L’arbre (fus ou arbul) avaient deux
paliers en bois (suffarell). Le rouet (dawwara ou dawwaru) avec 25
alluchons embrayait sur une lanterne (luqqata ou laqqata) à 8
fuseaux cerclée de fer. En haut et en bas il y avait aussi des
cercles de fer dans lesquels passaient de grosses cordes peut-être
pour bloquer le rouet en cas de tempête (?). A ma connaissance, ce
type de lanterne est unique, mis à part à Minorque. Il y avait une
seule paire de meules. La dormante (gebel) était incorporée dans un
sommier en bois (nasba), la courante entourée d’un bandeau de bois (dawr)
empêchant la dispersion de la mouture. Le gros fer passait à travers
de l’œil de la meule jusqu’à l’annille fixée par le dessous. La
rimona : C’était un levier à double fonction fixé au nasba et
permettant d’écarter les meules ou de les serrer pour arrêter le
moulin. Faite de bois, cette pièce était la fierté du meunier ; elle
était sculptée et peut être comparée à la tête de cheval de l’auget
des moulins à vent du Lauragais.
Au moulin Qala à Gozo c’est un bras se
terminant par une main incrustée de pierres colorées. Au moulin Ta
Kola, également à Gozo, c’est une figure grossière avec des yeux
énormes et une gueule ouverte – peut-être un serpent ? Le grain
était versé dans la trémie (delu) puis coulait dans l’auget (mizieb).
La mouture était évacuée par un trou (farinal) pour tomber dans une
goulotte en bois (kavetta) manoeuvrable avec une ficelle permettant
l’évacuation dans un sac à l’étage inférieur. La mouture était
ensuite blutée dans un magnatat-tqeghid, boîte rectangulaire
suspendue qui était secouée au moyen d’une roue. Le fond était un
tamis fait de crin de cheval de plus en plus fin permettant de
séparer les différentes qualités de farine vers quatre canaux.

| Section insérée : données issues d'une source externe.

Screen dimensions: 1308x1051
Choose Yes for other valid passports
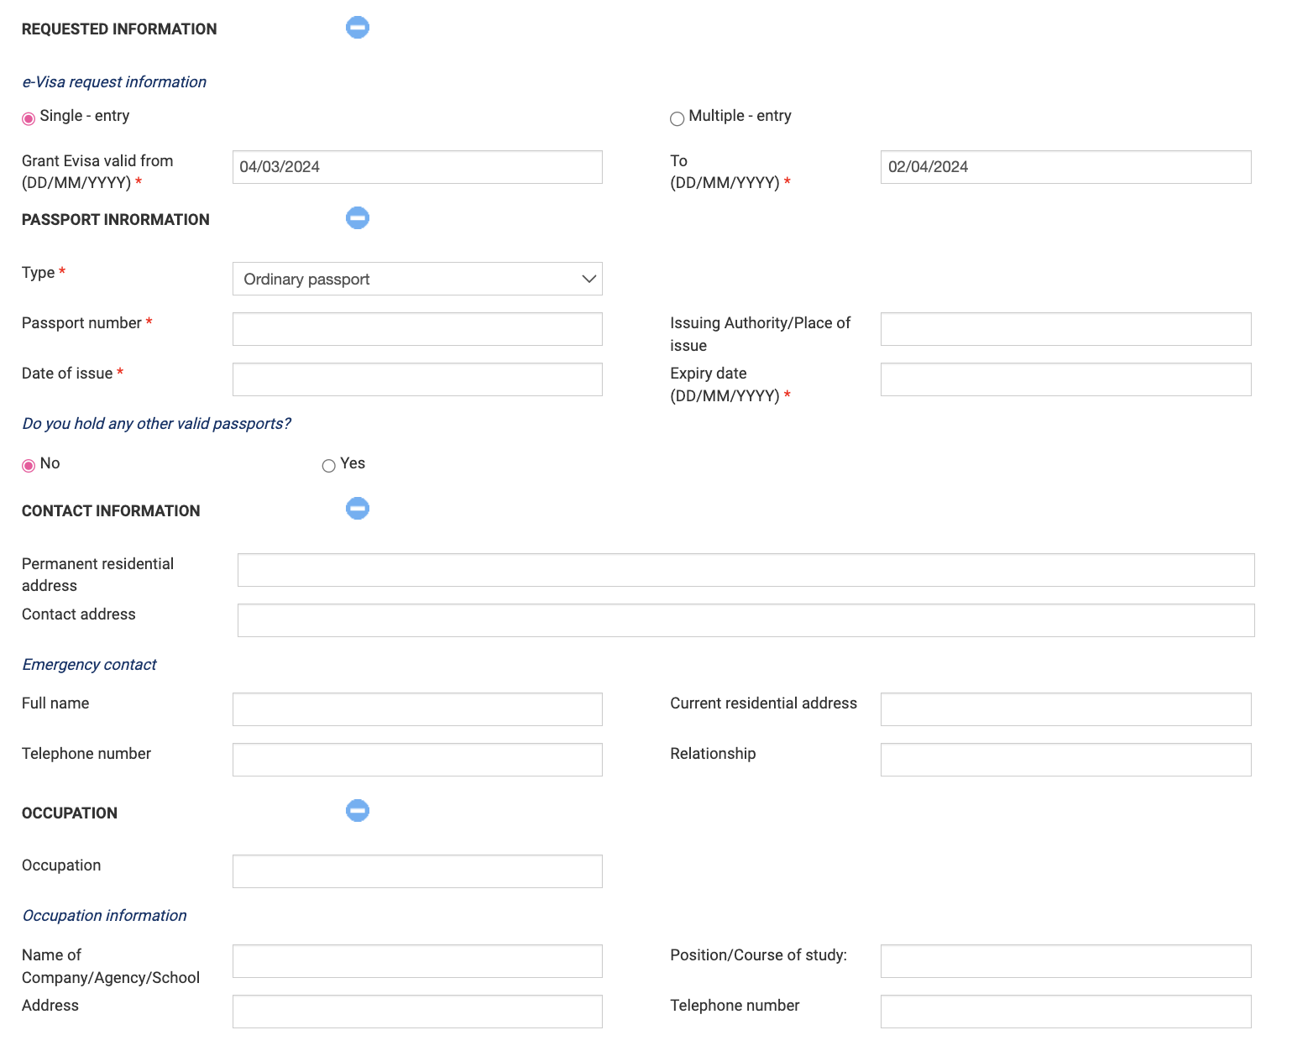[329, 466]
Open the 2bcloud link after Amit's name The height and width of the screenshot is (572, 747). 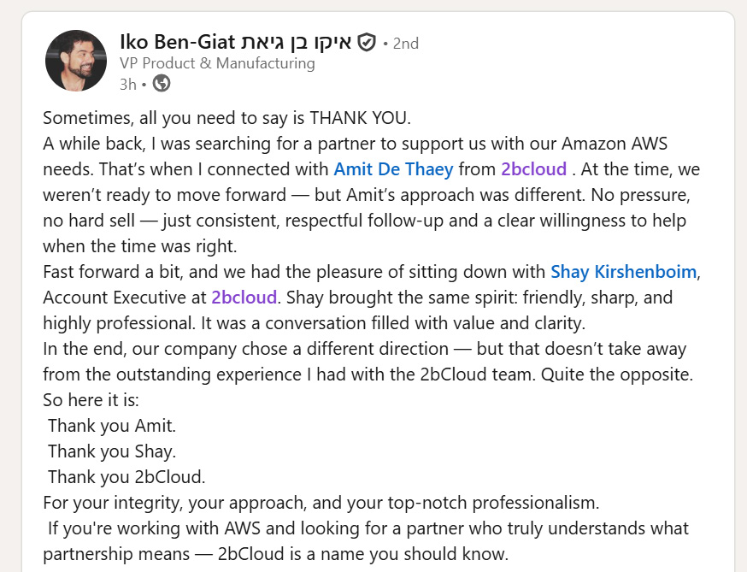click(x=534, y=169)
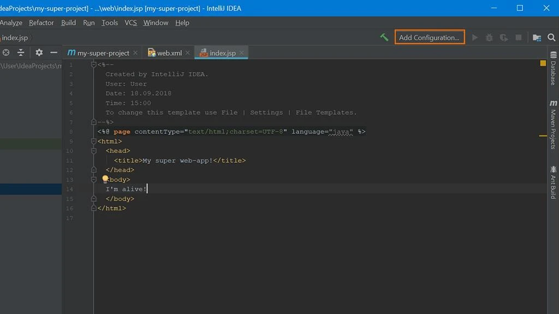Open project panel settings gear icon

point(39,53)
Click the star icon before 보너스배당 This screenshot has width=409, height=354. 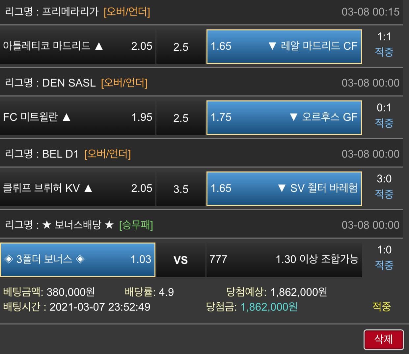47,225
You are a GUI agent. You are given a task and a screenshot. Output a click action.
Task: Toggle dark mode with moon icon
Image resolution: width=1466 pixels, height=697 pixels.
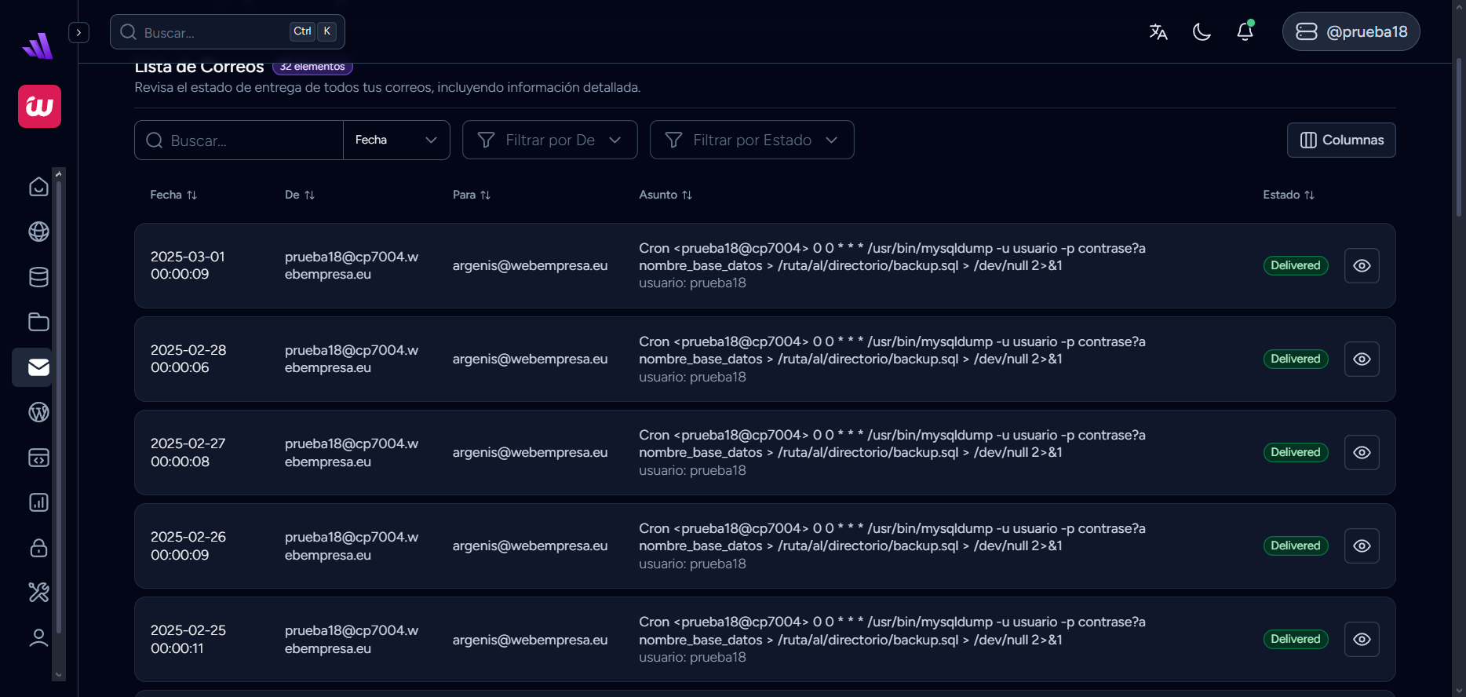1202,32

Parfois un mélange d’orge et de blé était moulu en une farine
grossière à partir de laquelle on faisait un pain complet.
Ailes (Qlugh) : Le moulin maltais
avait un beaupré en prolongement de l’arbre et se terminant par un
cercle métallique auquel six cordes étaient attachées reliant les
extrémités des ailes elles-mêmes maintenues à égale distance par des
cordes (bonnijiet) entre leurs extrémités respectives. Des gréements
plus fins reliaient les ailes au beaupré en cinq autres points
équidistants. 6 forts bouts de bois (antinnoli) mortaisés dans la
tête de l’arbre supportaient les verges (antinni ou dirghajn) de 8 m
de long équipées d’un lattis (planec) recevant les toiles de coton.
Généralités : Les engrenages des
moulins de Gozo sont peints. A Xaghra, la trémie est sculptée d’une
fleur à 15 pétales et d’un oiseau. Simple décoration ?
L’architecture des moulins maltais est très attrayante avec ses
pierres jaunes, ses mécanismes en bois bien ajustés et ses vastes
proportions. Autres types de moulins à vent à Malte : Un guide de
1969 cite les restes d’un moulin octogonal (ou hexagonal ?) à
Xewkija. Il faut aussi mentionner le moulin composite entre Ghasri
et Ghammar (Gozo) décrit dans IM63.
Conclusions : Les moulins à vent de
Malte et ceux de Minorque sont parents tout comme ceux de Sicile,
Tunisie, Aden, Djibouti et des Baléares. Malgré leurs dimensions,
ils sont de technique modeste avec une seule paire de meules. Ils
étaient nombreux et plutôt urbains par opposition à nos moulins de
la campagne en France ou en Grande Bretagne.